Increased inhibition of inward rectifier K+ channels by angiotensin II in small-diameter coronary artery of isoproterenol-induced hypertrophied model.

OBJECTIVE

We investigated the effects of angiotensin II (Ang II) on inward rectifier K+ (Kir) channels in small-diameter coronary arterial smooth muscle cells (SCASMCs) of control and isoproterenol (Iso)-induced hypertrophied rabbits.

METHODS AND RESULTS

Kir current amplitude and Kir channel protein expression were definitely lower in the Iso-induced hypertrophied model than in the control. In a pressurized arterial experiment, 15 mmol/L K+-induced vasodilation was greater in the control arteries than in the arteries of Iso-induced hypertrophied model.

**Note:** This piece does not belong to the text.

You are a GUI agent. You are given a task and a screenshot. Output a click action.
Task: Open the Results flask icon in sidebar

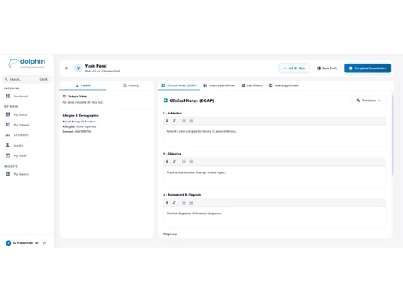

Ang II reduced the Kir current in a concentration-dependent manner, and this inhibition was greater in SCASMCs from Iso-induced hypertrophied model than from control. Although, there was no difference in the expression of Ang II type 2 (AT2) receptor between SCASMCs of control and Iso-induced hypertrophied model, the expression of Ang II type 1 (AT1) receptor and phosphorylated PKC alpha were greater in SCASMCs of Iso-induced hypertrophied model than of control.

CONCLUSION

Ang II inhibits Kir channels more prominently in SCASMCs of Iso-induced hypertrophied model owing to increases in the expression of AT1 receptor and the activation of PKC alpha. Our findings about the differential expression of Kir channels and different modulation of Kir channels by a vasoconstrictor (Ang II) in a hypertrophy model are important for better understanding the responsiveness of small-diameter arteries during hypertrophy.